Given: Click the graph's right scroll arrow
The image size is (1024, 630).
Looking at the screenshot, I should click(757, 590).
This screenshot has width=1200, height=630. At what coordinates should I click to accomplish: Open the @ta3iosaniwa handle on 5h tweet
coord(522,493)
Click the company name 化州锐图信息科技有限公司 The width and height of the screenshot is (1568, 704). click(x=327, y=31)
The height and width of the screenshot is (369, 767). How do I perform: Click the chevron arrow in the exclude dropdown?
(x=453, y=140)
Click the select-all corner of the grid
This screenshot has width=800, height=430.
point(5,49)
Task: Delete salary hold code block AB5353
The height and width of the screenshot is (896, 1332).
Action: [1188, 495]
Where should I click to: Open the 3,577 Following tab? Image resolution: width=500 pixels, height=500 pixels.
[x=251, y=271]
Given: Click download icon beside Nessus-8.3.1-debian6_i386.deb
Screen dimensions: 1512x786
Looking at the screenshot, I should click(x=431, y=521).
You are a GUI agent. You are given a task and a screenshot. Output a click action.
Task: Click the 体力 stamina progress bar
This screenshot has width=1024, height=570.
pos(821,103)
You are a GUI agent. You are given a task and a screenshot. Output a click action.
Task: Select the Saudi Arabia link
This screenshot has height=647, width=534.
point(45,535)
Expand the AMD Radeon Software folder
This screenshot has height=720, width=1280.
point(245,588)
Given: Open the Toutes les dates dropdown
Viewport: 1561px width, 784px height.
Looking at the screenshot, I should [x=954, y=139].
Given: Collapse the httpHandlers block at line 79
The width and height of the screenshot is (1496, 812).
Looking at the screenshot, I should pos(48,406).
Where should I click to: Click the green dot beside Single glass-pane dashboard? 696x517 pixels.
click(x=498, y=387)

TASK DETAILS ▸ Copy each line of the listing in which the word "block" can be found.

RESULT BELOW ▸
Task: Delete salary hold code block AB5353
Given: Collapse the httpHandlers block at line 79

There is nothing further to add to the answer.